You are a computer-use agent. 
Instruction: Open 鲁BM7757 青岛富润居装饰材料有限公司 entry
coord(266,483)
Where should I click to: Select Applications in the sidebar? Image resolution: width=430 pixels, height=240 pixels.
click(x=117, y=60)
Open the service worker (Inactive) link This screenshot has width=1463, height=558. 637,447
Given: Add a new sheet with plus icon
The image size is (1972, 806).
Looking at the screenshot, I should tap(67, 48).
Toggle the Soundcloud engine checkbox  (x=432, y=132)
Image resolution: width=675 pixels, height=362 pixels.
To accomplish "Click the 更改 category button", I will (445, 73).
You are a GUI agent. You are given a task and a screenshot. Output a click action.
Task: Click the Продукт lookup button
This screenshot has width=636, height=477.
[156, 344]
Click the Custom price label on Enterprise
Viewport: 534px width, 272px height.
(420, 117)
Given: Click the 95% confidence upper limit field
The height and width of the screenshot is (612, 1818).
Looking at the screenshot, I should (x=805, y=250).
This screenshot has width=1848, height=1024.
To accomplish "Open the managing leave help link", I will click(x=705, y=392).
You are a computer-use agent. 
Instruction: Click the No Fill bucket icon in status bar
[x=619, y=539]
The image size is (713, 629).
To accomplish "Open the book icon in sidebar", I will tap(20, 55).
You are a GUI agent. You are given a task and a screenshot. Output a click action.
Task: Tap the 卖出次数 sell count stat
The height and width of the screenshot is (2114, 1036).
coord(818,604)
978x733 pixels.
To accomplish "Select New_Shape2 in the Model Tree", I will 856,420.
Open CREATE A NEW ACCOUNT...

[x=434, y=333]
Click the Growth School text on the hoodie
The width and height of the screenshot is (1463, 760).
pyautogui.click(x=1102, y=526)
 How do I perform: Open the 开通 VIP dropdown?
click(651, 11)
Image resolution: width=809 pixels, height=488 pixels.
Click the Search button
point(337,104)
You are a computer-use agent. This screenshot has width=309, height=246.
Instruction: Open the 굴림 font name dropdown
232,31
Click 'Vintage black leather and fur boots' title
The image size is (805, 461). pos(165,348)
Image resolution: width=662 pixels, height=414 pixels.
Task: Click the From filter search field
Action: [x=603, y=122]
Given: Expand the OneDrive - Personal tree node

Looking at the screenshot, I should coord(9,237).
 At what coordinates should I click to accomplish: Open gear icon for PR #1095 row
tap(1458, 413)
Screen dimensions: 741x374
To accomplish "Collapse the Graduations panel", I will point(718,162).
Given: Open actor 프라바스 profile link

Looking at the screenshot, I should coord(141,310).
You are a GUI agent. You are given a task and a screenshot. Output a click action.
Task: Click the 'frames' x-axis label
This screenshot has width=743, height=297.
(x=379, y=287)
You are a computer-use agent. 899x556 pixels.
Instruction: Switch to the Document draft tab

____

# WHAT IS BEING ASKED
Format every line of the entries above as a JSON list of strings, one string per line, leaving out blank lines.

# RESULT OF THIS EXERCISE
[
  "You are a computer-use agent. ",
  "Instruction: Open 鲁BM7757 青岛富润居装饰材料有限公司 entry",
  "coord(266,483)",
  "Where should I click to: Select Applications in the sidebar? Image resolution: width=430 pixels, height=240 pixels.",
  "click(x=117, y=60)",
  "Open the service worker (Inactive) link This screenshot has width=1463, height=558. 637,447",
  "Given: Add a new sheet with plus icon",
  "The image size is (1972, 806).",
  "Looking at the screenshot, I should tap(67, 48).",
  "Toggle the Soundcloud engine checkbox  (x=432, y=132)",
  "Image resolution: width=675 pixels, height=362 pixels.",
  "To accomplish \"Click the 更改 category button\", I will (445, 73).",
  "You are a GUI agent. You are given a task and a screenshot. Output a click action.",
  "Task: Click the Продукт lookup button",
  "This screenshot has width=636, height=477.",
  "[156, 344]",
  "Click the Custom price label on Enterprise",
  "Viewport: 534px width, 272px height.",
  "(420, 117)",
  "Given: Click the 95% confidence upper limit field",
  "The height and width of the screenshot is (612, 1818).",
  "Looking at the screenshot, I should (x=805, y=250).",
  "This screenshot has width=1848, height=1024.",
  "To accomplish \"Open the managing leave help link\", I will click(x=705, y=392).",
  "You are a computer-use agent. ",
  "Instruction: Click the No Fill bucket icon in status bar",
  "[x=619, y=539]",
  "The image size is (713, 629).",
  "To accomplish \"Open the book icon in sidebar\", I will tap(20, 55).",
  "You are a GUI agent. You are given a task and a screenshot. Output a click action.",
  "Task: Tap the 卖出次数 sell count stat",
  "The height and width of the screenshot is (2114, 1036).",
  "coord(818,604)",
  "978x733 pixels.",
  "To accomplish \"Select New_Shape2 in the Model Tree\", I will 856,420.",
  "Open CREATE A NEW ACCOUNT...",
  "[x=434, y=333]",
  "Click the Growth School text on the hoodie",
  "The width and height of the screenshot is (1463, 760).",
  "pyautogui.click(x=1102, y=526)",
  " How do I perform: Open the 开通 VIP dropdown?",
  "click(651, 11)",
  "Image resolution: width=809 pixels, height=488 pixels.",
  "Click the Search button",
  "point(337,104)",
  "You are a computer-use agent. This screenshot has width=309, height=246.",
  "Instruction: Open the 굴림 font name dropdown",
  "232,31",
  "Click 'Vintage black leather and fur boots' title",
  "The image size is (805, 461). pos(165,348)",
  "Image resolution: width=662 pixels, height=414 pixels.",
  "Task: Click the From filter search field",
  "Action: [x=603, y=122]",
  "Given: Expand the OneDrive - Personal tree node",
  "Looking at the screenshot, I should coord(9,237).",
  " At what coordinates should I click to accomplish: Open gear icon for PR #1095 row",
  "tap(1458, 413)",
  "Screen dimensions: 741x374",
  "To accomplish \"Collapse the Graduations panel\", I will point(718,162).",
  "Given: Open actor 프라바스 profile link",
  "Looking at the screenshot, I should coord(141,310).",
  "You are a GUI agent. You are given a task and a screenshot. Output a click action.",
  "Task: Click the 'frames' x-axis label",
  "This screenshot has width=743, height=297.",
  "(x=379, y=287)",
  "You are a computer-use agent. 899x556 pixels.",
  "Instruction: Switch to the Document draft tab"
]